Above illustration depict economic outcomes of digital networks. Marginal cost of distribution of digital commodities is effectively zero, with fixed costs growing in a steady linear fashion. Value is generated because users and network value grow at a significant faster rate than the cost base. (Number of nodes is likely to grow at a faster than linear clip due to exponential network value incentivising faster user growth). Note: Firms like Uber do exhibit a form of marginal cost through driver payments, this diagram represents the economics of a digital firm distributing its service, not necessarily delivering it. Source: my iPad drawing attempt

None of this is particularly groundbreaking, but the important consideration is the shift in ‘scarcity’.

In orthodox economics, the sources of scarcity are internal resource-based constraints which force firms to make strategic choices on how they best want to win. In digital economics, scarcity is external. What’s difficult in digital networks is not the ability to disseminate or even create a service — the march to the asymptotic free deems all facets of that distribution virtually costless. Uber doesn’t have to make resource-based strategic choices on its market positioning like a physical car manufacturer would. Uber offers both luxury and mid-tier services — UberBlack and UberX — and its ability to offer unique services to disparate segments comes at no additional marginal cost. Facebook doesn’t have to set up new manufacturing and distribution facilities when it wants to roll out a new feature like Instant Articles.

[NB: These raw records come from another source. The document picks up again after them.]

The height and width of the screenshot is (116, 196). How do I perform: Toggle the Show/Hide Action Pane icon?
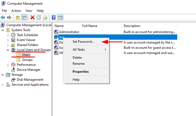(60, 17)
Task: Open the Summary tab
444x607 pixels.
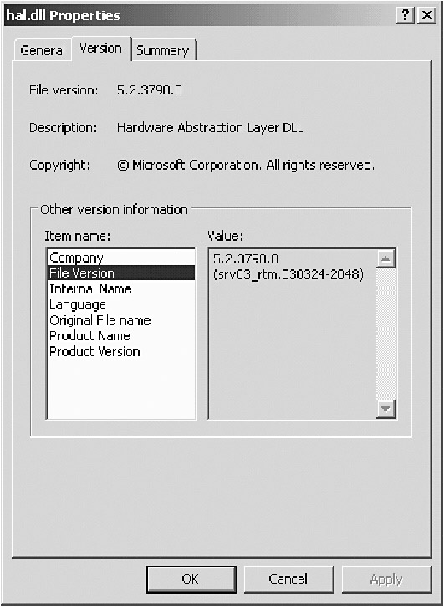Action: pos(163,50)
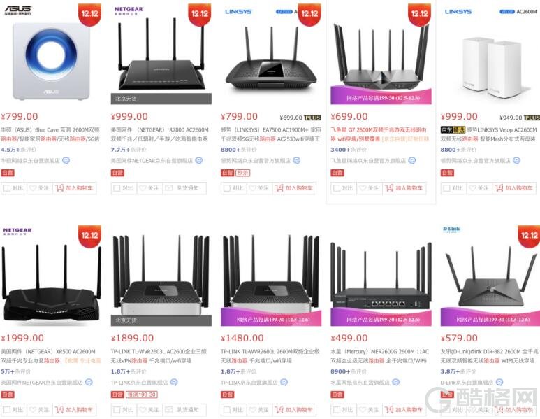
Task: Add TP-LINK TL-WVR2600L to cart
Action: [x=295, y=410]
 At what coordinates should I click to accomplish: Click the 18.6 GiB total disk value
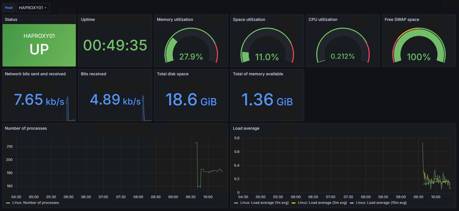[x=191, y=100]
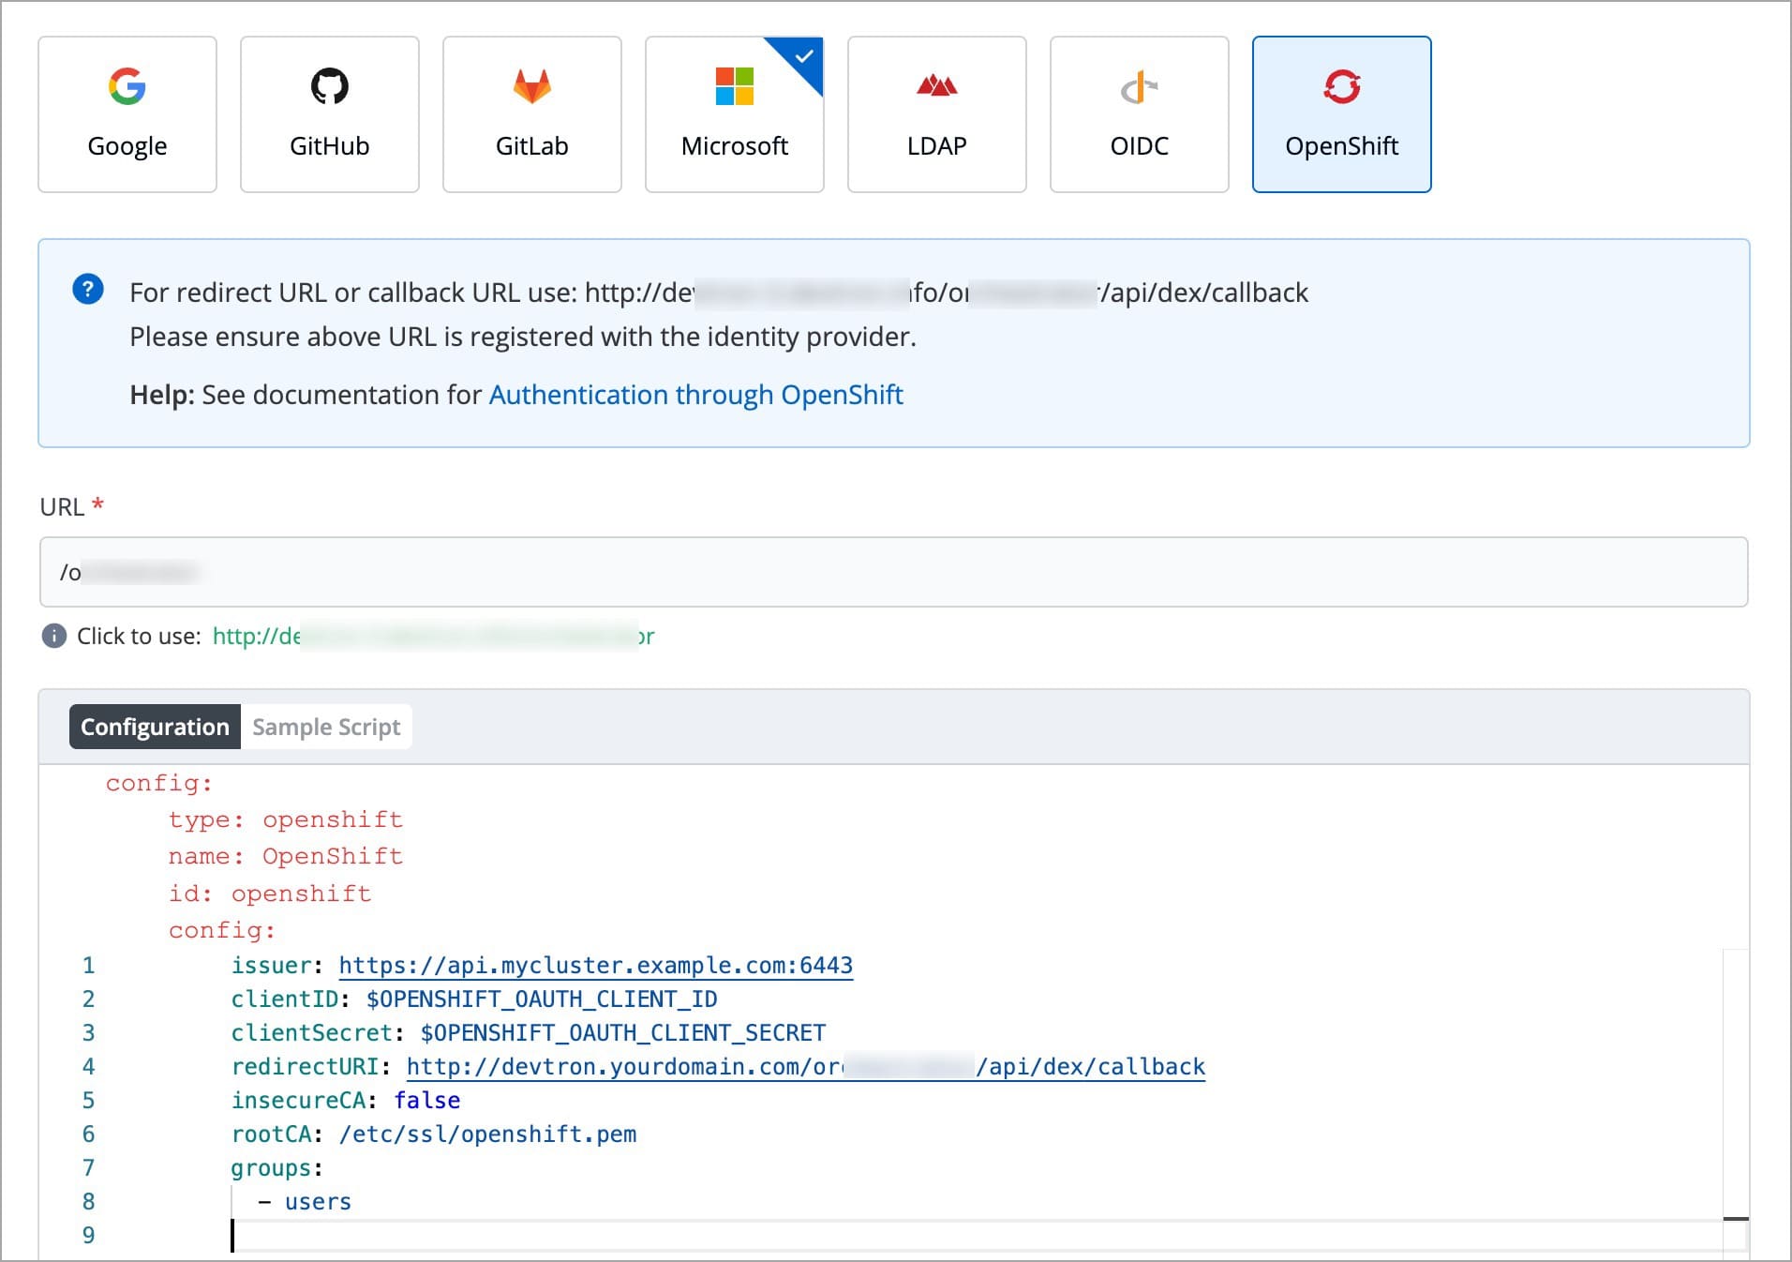The image size is (1792, 1262).
Task: Focus the URL input field
Action: click(x=893, y=572)
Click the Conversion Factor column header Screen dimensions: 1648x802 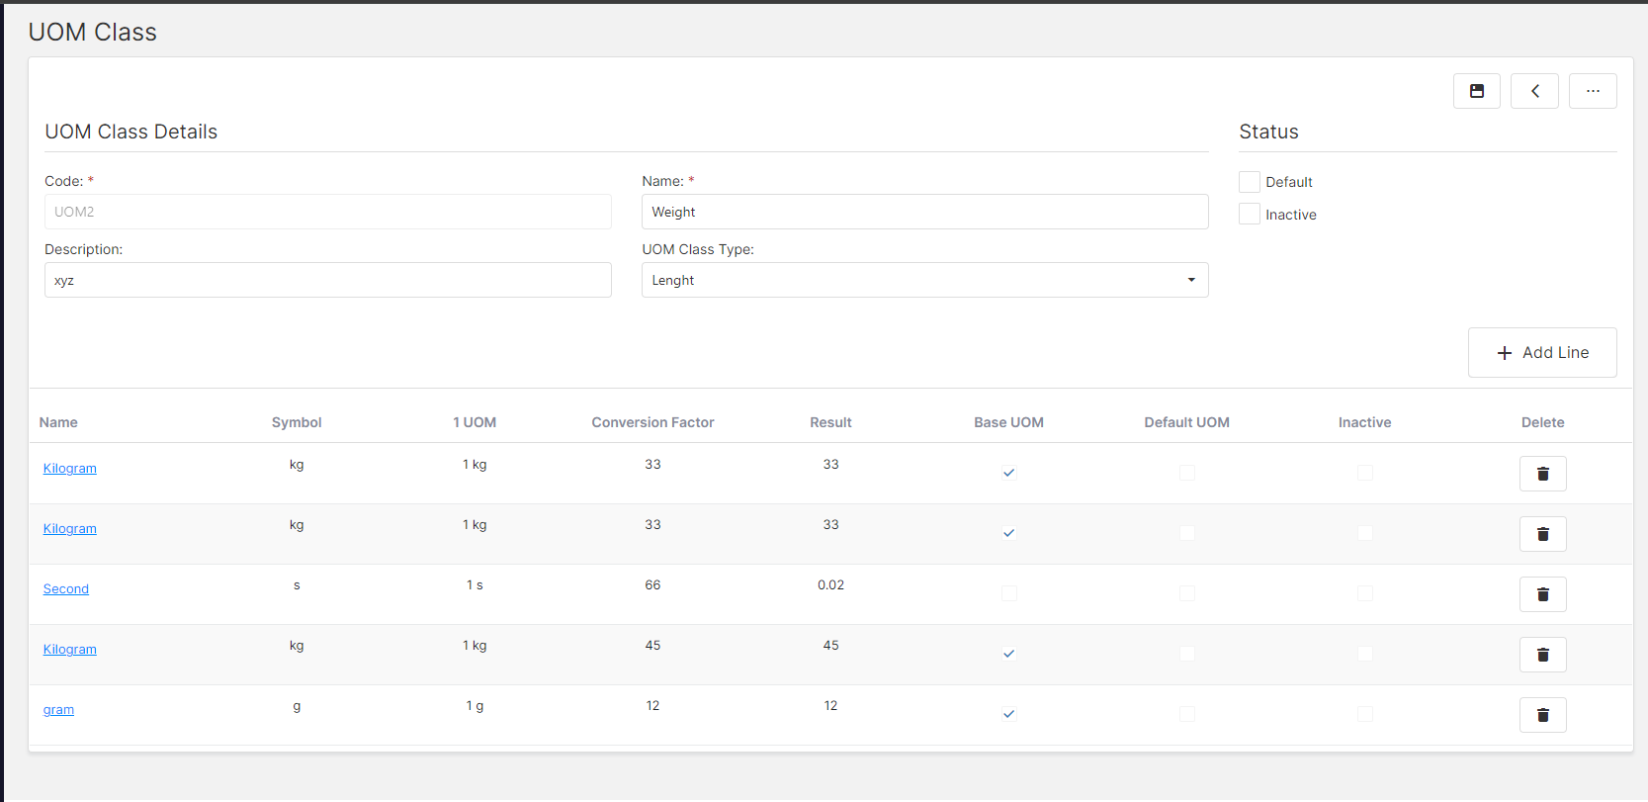pos(652,422)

Thus, the ‘constraint’ or difficulty lies not in production but in incentivising a sufficient number of nodes to participate to make a network worthwhile. To that end, what is scarce is now consumer’s time and attention and not our capacity to produce.

Evidently, the theory of comparative advantage now leaves something to be desired. When it is almost free to pursue any strategic possibility, choices no longer need to be made on the basis of comparative advantage. A digital firm is free to employ any combination of once mutually exclusive generic strategies, for example differentiation and cost leadership in tandem. As such, the resultant competitive landscape tends to be significantly less diverse. Successful digital firms naturally gravitate towards monopoly market share, where value for customers or ‘nodes’ is greatest.

The Production Possibility Frontier as a concept ceases to exist in the realm of digital goods since marginal production and distribution is costless. Uber doesn’t have to choose how many UberX’s and UberBlack’s it has on the streets at any time, the production capacities of both are theoretically infinite, bound only by the external factor of the number of nodes in Uber’s network. Is there such a thing as Pareto optimality in production scenarios that are entirely unbounded? It wouldn’t make sense.

So in a world where production constraints don’t exist, consumption constraints must. With infinite supply, there is a finite capacity to consume — consumers only have so much time, and so much attention to give. What we’re really concerned with here is a Consumption Possibility Frontier: what is the optimal combination or bucket of goods that consumers should consume to obtain the greatest surplus? Now that scarcity has moved from an internal constraint to an external constraint, so does the burden of choice.

To what end?

These are conversations worth having. This story hasn’t sought to introduce a new model, but simply to spark some introspection into the digital trends that are becoming more pedestrian than they are radical. Considering new economic models that explain optimal managerial decision making in the world of digital networks may provide some guidance into how we optimise the welfare of firms, but also customers, and how they choose to use things.